Modern blockades are administrative — a list of accounts, a few signatures.

A country can be put under siege by a few signatures on a list of accounts. The Society for Worldwide Interbank Financial Telecommunication — SWIFT — is a Belgian cooperative, founded in 1973 and based near Brussels, that runs the messaging system through which most of the world's banks send each other instructions to move money. About 11,000 financial institutions in more than 200 countries exchange tens of millions of standardized messages a day across it. SWIFT moves no money itself; it moves the orders. But without it you cannot easily make a cross-border payment in dollars, euros, yen, or pounds. Cutting a country off from SWIFT is the closest analogue, in the 21st century, to surrounding it with a navy — except no ships sail, no shots are fired, and the blockade is executed entirely on paper.
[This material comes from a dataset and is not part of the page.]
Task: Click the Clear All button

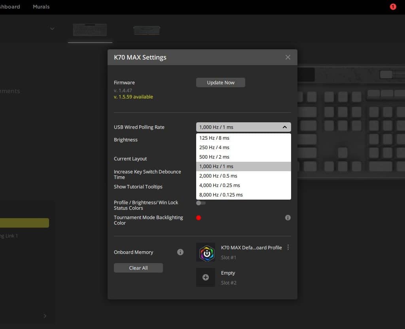Action: tap(138, 268)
The United States — and, more reluctantly, the European Union — has since roughly 2010 weaponized the dollar-clearing system as a coercive instrument. The mechanism is not SWIFT itself but the dollar: any bank, anywhere, that wants access to US dollars must clear through New York correspondent banks, and so must obey US sanctions or be shut out of the world's most important currency. Iran was the test case, expelled from SWIFT in 2012 and again in 2018; Russia, after 2022, was the dramatic application, with major banks cut off and half its central-bank reserves frozen; Chinese firms have been threatened repeatedly with secondary sanctions. The system is extraordinarily effective in the short term. It is also visibly accelerating efforts by China, Russia, India, and others to build alternative settlement layers — China's CIPS, gold-backed and rupee-rouble trades, BRICS financial infrastructure, central-bank digital currencies. Each use of the sanctions weapon, by demonstrating that access can be revoked, erodes its own long-term effectiveness.

Why it matters now

When the West expelled major Russian banks from SWIFT in 2022, the rouble briefly cratered — and then the workarounds began. China's CIPS, its home-grown clearing network, has been processing record volumes and adding direct participants; central banks have been buying gold at the fastest pace in decades to hold reserves outside Western reach; and cross-border digital-currency pilots like mBridge have moved from slideware to live settlement. None of this yet rivals the dollar, which still clears the overwhelming majority of global trade. But each new sanction is also an advertisement for the exits. The single most under-priced strategic risk in current Western financial architecture is whether the dollar system can sustain its weaponization at the current pace without midwifing a credible alternative. The 2030s may be the decade in which we find out — and 'finding out' could mean a world split into two payment blocs that no longer fully clear through each other.